### EXERCISE DATA

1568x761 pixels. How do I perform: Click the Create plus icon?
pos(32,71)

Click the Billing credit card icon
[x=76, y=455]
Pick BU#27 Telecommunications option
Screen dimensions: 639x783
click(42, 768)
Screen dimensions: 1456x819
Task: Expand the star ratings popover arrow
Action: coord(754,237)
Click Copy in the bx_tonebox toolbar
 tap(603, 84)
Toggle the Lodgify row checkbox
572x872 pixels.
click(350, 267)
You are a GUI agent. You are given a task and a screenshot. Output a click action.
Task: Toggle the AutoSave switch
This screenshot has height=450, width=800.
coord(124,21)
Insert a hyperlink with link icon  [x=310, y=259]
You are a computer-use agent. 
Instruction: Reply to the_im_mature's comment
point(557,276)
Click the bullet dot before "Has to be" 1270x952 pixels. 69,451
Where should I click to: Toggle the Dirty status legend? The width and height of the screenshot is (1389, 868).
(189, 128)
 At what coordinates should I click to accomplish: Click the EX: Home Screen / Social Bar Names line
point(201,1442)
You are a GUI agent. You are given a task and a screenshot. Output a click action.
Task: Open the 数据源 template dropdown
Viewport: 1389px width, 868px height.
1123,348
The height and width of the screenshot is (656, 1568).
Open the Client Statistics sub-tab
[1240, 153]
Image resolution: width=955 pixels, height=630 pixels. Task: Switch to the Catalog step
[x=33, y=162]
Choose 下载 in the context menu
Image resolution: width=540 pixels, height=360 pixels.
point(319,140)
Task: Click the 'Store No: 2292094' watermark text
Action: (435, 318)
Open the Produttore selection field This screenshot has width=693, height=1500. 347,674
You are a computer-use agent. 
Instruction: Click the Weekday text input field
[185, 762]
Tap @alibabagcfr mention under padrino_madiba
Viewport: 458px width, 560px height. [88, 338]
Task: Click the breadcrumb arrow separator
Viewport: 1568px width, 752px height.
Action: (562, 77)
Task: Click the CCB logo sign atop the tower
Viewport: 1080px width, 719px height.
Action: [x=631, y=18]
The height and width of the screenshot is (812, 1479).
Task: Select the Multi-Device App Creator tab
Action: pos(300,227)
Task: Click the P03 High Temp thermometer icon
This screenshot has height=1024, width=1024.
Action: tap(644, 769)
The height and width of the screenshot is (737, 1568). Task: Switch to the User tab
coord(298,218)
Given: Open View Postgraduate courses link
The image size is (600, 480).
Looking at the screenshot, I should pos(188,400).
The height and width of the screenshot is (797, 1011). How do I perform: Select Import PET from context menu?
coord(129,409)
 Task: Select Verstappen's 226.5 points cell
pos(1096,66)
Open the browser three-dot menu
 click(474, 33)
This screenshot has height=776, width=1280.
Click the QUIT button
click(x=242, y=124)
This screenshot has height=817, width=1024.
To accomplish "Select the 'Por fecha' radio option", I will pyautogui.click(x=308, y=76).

######

▶ _EXERCISE DESCRIPTION_
An exact copy is needed of the closing lines of the entries above, counting from the one that contains "Given: Open View Postgraduate courses link" and including it and the last.

▶ _WORKED SOLUTION_
Given: Open View Postgraduate courses link
The image size is (600, 480).
Looking at the screenshot, I should pos(188,400).
The height and width of the screenshot is (797, 1011). How do I perform: Select Import PET from context menu?
coord(129,409)
 Task: Select Verstappen's 226.5 points cell
pos(1096,66)
Open the browser three-dot menu
 click(474, 33)
This screenshot has height=776, width=1280.
Click the QUIT button
click(x=242, y=124)
This screenshot has height=817, width=1024.
To accomplish "Select the 'Por fecha' radio option", I will pyautogui.click(x=308, y=76).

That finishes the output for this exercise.